I'm probably being very naughty, but all the way through my life I've always wanted to kick out against what struck me as nonsense.

How about this, from a 'blurb' promoting a new CD from Aeon:

"Raphaël Cendo's music seizes us bodily or, more precisely, captures all our senses! His biography is a legend. Upon graduating from the Paris Conservatoire, the jury dared not grant him his full legitimacy. The institution bestowed only a second prix, but his music was already first. He had turned his back on his peers quite some time ago and chosen shortcuts at the risk of being misunderstood. The radical nature of his thinking asserted itself, and he invented the saturation.

The principle of this music is 'a thwarting of the limit, thanks to an excess of energy'. Releasing the instrumental energy, bringing the performer's body into the field of the composition, making the concert no longer a simple disaffected representation but a basic musical act, a sound ritual in which the performer is the officiant. This calls for mad virtuosity from the performers. The sound is metamorphosed. It is no longer a matter of planning but of losing oneself; it is no longer a matter of organising but of cutting a path in an unstable, wild and unknown world, for what is written as much as for he who plays it and he who receives it."


Lionel Harrsion

What's worrying is that they clearly think such hogwash will encourage people to buy the CD.  The sad fact is, it might.  :(

JimL

Wha???  ???  Sounds like a quote from a Japanese video game.  "All of your bases are belong to us"!

Paul Barasi

Wow: seize me bodily and capture all my senses ... ah, Moderator: it's music – but alas not as we'd know it. To be fair: there's good nonsense and bad nonsense, although there's little difficulty deciding in which bin this one belongs.

JimL

Quote from: petershott@btinternet.com on Monday 13 February 2012, 18:55
"Raphaël Cendo's music seizes us bodily or, more precisely, captures all our senses!
Is that kind of like Smell-o-vision?  :D

Mark Thomas

Quotethe jury dared not grant him his full legitimacy. The institution bestowed only a second prix
Sounds like the sort of excuse I used to cook up when I went home form school having failed dismally at some test or other. It's all pretty pathetic stuff.

JimL

Quote from: Mark Thomas on Monday 13 February 2012, 21:20
Quotethe jury dared not grant him his full legitimacy. The institution bestowed only a second prix
Sounds like the sort of excuse I used to cook up when I went home form school having failed dismally at some test or other. It's all pretty pathetic stuff.
Yes, evidently the first prix wasn't good enough for him!  Or somesuch. :P

kolaboy

I'm guessing his mom wrote it.

semloh

Well, I agree it's nonsense but, as somebody with only 'war comic German' and 'Allo, Allo! French', I am in no position to mock anyone's efforts at a language which is obviously not their own. You would think that the CD company would check with an English-speaker before printing it, though!  ;D

Mark Thomas

Quite. But then look at the tortured English of some cpo translations. Their mistake is to get an English-speaking German to translate German into English, whereas it should be translated by a German-speaking Englishman.

semloh

Yes, I agree.

I am reminded of the lengthy and increasingly amusing LP sleeves that used to accompany recordings of the trumpeter Maurice Andre, which were written in the wrong tense: instead of "at aged 16 he went to work in the mines" it would be "at age 16 he was going down the mines" and so on.   :)

Mark Thomas

We're the acoustics better down there, then?

Latvian

QuoteBut then look at the tortured English of some cpo translations.

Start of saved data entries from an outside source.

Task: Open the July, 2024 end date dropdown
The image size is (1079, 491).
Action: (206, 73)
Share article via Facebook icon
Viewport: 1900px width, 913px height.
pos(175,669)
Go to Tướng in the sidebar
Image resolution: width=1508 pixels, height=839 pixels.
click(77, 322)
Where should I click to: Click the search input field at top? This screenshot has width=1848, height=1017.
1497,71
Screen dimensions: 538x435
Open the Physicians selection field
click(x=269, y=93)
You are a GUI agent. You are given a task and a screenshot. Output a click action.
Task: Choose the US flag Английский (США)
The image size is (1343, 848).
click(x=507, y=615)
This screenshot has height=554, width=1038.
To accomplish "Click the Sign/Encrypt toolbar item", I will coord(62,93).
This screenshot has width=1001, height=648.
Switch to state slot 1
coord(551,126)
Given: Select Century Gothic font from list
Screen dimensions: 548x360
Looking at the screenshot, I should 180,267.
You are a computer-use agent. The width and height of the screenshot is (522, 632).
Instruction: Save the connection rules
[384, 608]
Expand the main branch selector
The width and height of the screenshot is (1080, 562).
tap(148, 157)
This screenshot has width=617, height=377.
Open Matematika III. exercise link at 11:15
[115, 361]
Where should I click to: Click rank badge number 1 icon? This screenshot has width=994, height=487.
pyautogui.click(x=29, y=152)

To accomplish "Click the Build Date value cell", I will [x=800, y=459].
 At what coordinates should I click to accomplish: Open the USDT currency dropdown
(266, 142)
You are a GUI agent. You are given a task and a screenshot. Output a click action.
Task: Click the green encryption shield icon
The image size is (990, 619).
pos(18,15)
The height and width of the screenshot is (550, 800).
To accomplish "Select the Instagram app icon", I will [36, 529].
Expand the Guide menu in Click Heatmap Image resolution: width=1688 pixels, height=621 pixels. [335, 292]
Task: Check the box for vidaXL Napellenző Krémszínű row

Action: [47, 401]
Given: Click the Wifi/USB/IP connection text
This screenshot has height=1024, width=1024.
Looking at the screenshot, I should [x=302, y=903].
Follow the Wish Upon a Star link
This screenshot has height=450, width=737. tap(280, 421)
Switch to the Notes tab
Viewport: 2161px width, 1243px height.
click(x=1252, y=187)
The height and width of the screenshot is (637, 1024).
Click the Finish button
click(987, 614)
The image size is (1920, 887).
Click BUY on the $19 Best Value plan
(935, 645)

Ah, but let us not overlook all those classic Eastern European program notes, especially Supraphon and Melodiya!

shamokin88

There was once a French LP of the Chausson piano trio, amongst other works; an old catalogue of mine just tells me "CCV 1016." It came with something by a then-current young Frenchman, a name like Bourel or Bourelle. The playing was not up to par but the rendering into English of the French notes was beyond belief.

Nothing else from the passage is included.